S. Hong and H. Nagamochi, "Linear time algorithm for Symmetric Convex Drawings of Planar Graphs", to appear Algorithmica, Springer, Volume 58, Number 2, pp. 433-460, 2010

Symmetry is one of the most important aesthetic criteria in Graph Drawing which can reveal the hidden structure in the graph. Convex drawing is a straight-line drawing where every facial cycle is drawn as a convex polygon.
In this paper, we prove that given an internally triconnected plane graph with symmetries, there exists a convex drawing of the graph which displays the given symmetries. We present a linear-time algorithm for constructing symmetric convex drawings of internally triconnected planar graphs.
This is an extension of a classical result due to Tutte (Proc. Lond. Math. Soc. 10(3):304-320, 1960; Proc. Lond. Math. Soc. 13:743-768, 1963) who proved that every triconnected plane graph with a given convex polygon as a boundary admits a convex drawing. Note that Tutte's barycenter mapping method can be implemented in O(n 1.5) time and O(nlog n) space at best (Lipton et al. in SIAM J. Numer. Anal. 16:346-358, 1979).
Our divide and conquer algorithm explicitly exploits the fundamental properties of symmetric drawing, which consists of congruent drawings of isomorphic subgraphs. We first find an isomorphic subgraph of a given symmetric plane graph, and compute an angle-constrained convex drawing of the subgraph. Finally, a symmetric convex drawing of the given graph is constructed by merging repetitive copies of the congruent drawings of isomorphic subgraphs. For this purpose, we define a new problem of angle-constrained convex drawing of plane graphs, where some of outer vertices have angle constraints.
Our results also imply that there is a linear-time algorithm that constructs maximally symmetric convex drawings of triconnected planar graphs. Previous algorithm (Hong et al. in Discrete Comput. Geom. 36:283-311, 2006) constructs symmetric drawings of triconnected planar graphs with straight-lines.

 

S. Hong and H. Nagamochi, "Convex Drawings of Hierarchical Planar Graphs and Clustered Planar Graphs", Journal of Discrete Algorithm, Elsevier, 8(3), pp. 282 - 295, 2010.
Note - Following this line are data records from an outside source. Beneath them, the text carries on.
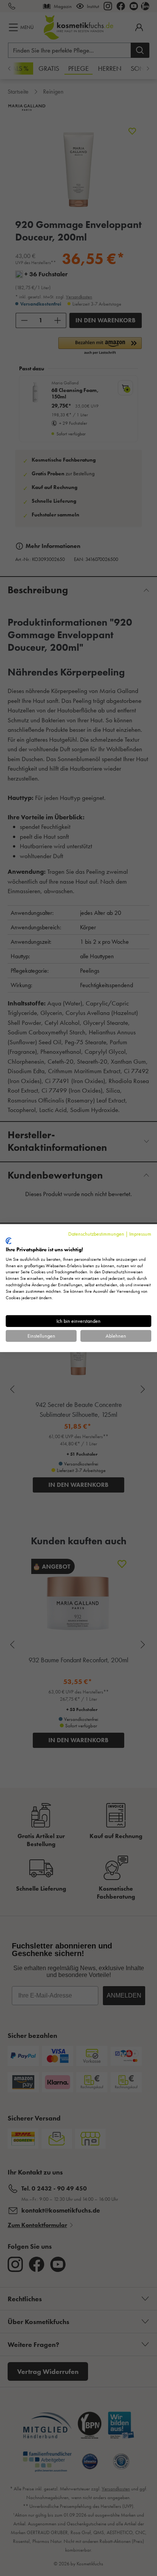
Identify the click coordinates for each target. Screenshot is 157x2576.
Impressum (140, 1233)
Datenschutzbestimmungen (96, 1233)
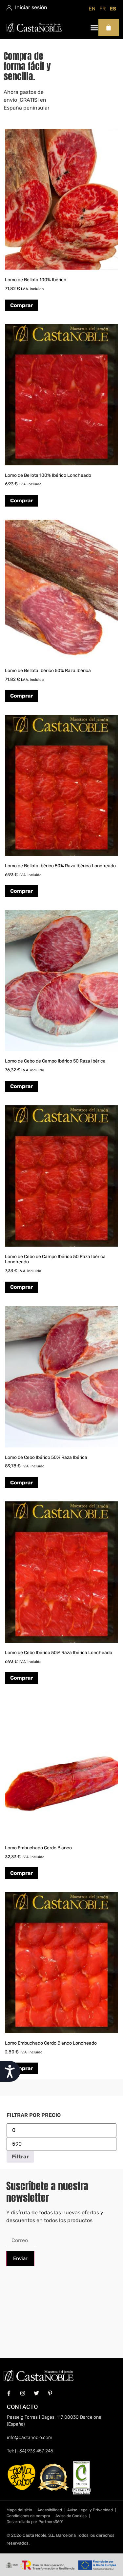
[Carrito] (108, 27)
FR (102, 9)
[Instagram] (22, 2393)
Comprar (21, 305)
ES (113, 9)
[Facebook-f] (9, 2393)
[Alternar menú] (94, 28)
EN (92, 9)
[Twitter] (36, 2393)
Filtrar (20, 2156)
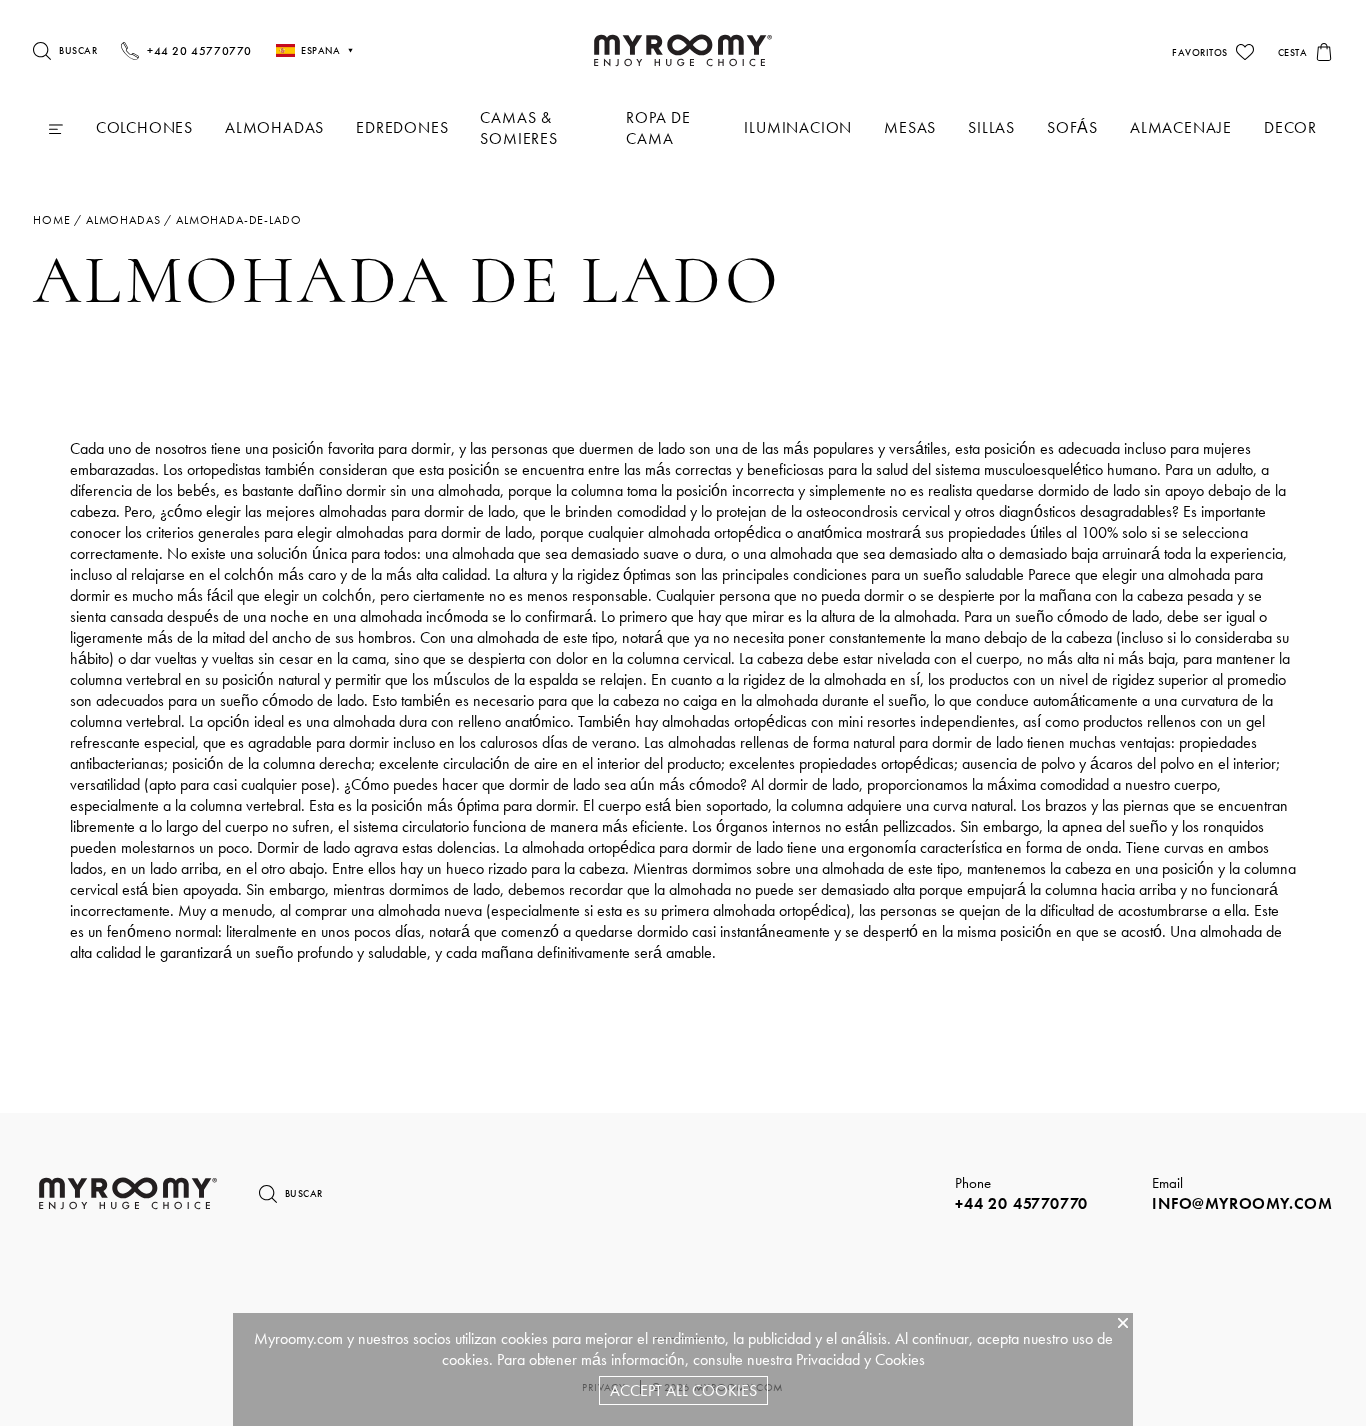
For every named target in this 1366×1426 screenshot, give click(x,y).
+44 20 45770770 (1021, 1203)
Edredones (402, 127)
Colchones (144, 127)
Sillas (991, 127)
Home (51, 220)
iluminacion (798, 127)
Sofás (1072, 127)
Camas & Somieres (518, 128)
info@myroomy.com (1242, 1203)
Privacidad (828, 1359)
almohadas (123, 220)
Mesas (910, 127)
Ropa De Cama (658, 128)
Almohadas (274, 127)
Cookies (900, 1359)
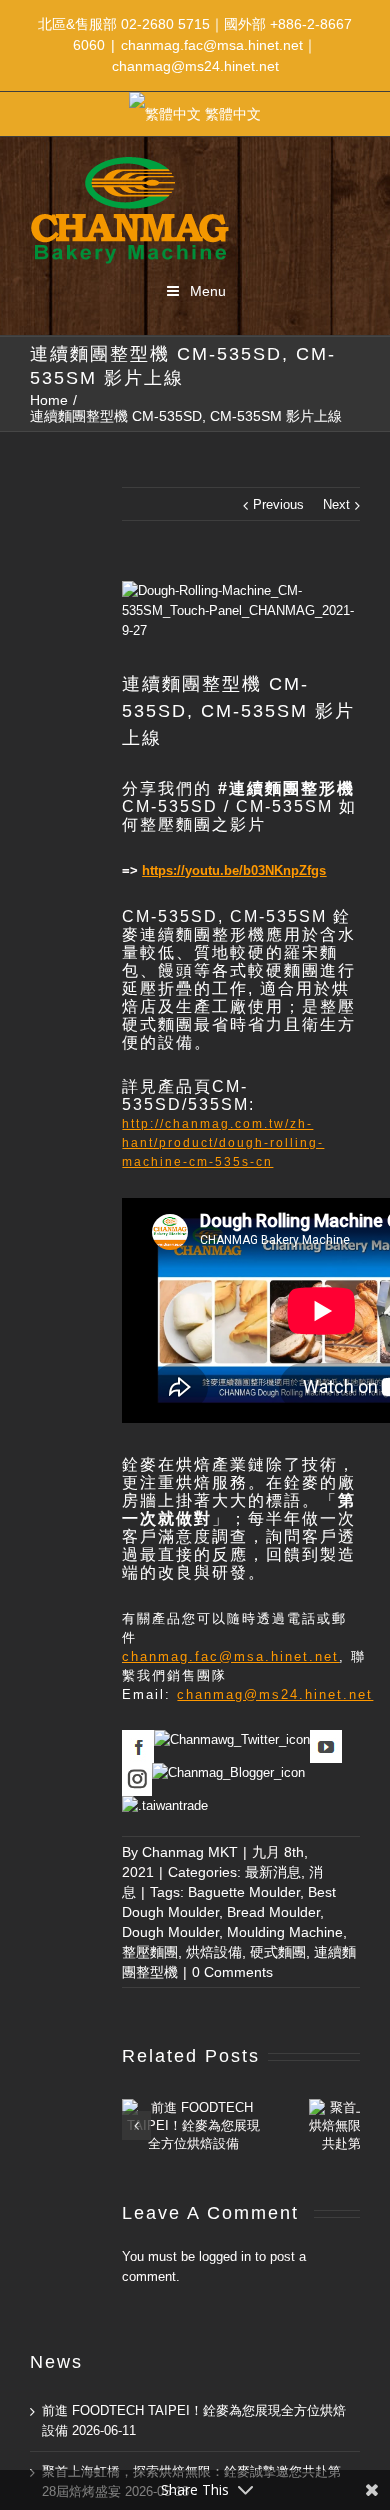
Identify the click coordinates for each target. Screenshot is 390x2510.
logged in (225, 2256)
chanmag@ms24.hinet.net (275, 1694)
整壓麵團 (150, 1952)
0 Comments (232, 1972)
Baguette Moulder (244, 1892)
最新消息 (273, 1872)
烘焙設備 (214, 1952)
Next (336, 504)
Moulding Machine (285, 1932)
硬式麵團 (278, 1952)
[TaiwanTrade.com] (165, 1805)
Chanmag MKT (190, 1852)
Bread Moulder (273, 1912)
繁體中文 (233, 114)
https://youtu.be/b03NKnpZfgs (234, 870)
In this paper, we present results on convex drawings of hierarchical graphs and clustered graphs. A convex drawing is a planar straight-line drawing of a plane graph, where every facial cycle is drawn as a convex polygon. Hierarchical graphs and clustered graphs are useful graph models with structured relational information. Hierarchical graphs are graphs with layering structures; clustered graphs are graphs with recursive clustering structures.
We first present the necessary and sufficient conditions for a hierarchical plane graph to admit a convex drawing. More specifically, we show that the necessary and sufficient conditions for a biconnected plane graph due to Thomassen [C. Thomassen, Plane representations of graphs, in: J.A. Bondy, U.S.R. Murty (Eds.), Progress in Graph Theory, Academic Press, 1984, pp. 43-69] remains valid for the case of a hierarchical plane graph. We then prove that every internally triconnected clustered plane graph with a completely connected clustering structure admits a "fully convex drawing," a planar straight-line drawing such that both clusters and facial cycles are drawn as convex polygons. We also present algorithms to construct such convex drawings of hierarchical graphs and clustered graphs.

      

S. Hong and H. Nagamochi, "Convex Drawings of Graphs with Non-convex Boundary Constraints", Discrete Applied Mathematics, 156(12), pp. 2368-2380, Elsevier, 2008.

In this paper, we study a new problem of convex drawing of planar graphs with non-convex boundary constraints, and call a drawing in which every inner-facial cycle is drawn as a convex polygon an inner-convex drawing. It is proved that every triconnected plane graph with the boundary fixed with a star-shaped polygon whose kernel has a positive area admits an inner-convex drawing. We also prove that every four-connected plane graph whose boundary is fixed with a crown-shaped polygon admits an inner-convex drawing. We present linear time algorithms to construct inner-convex drawings for both cases.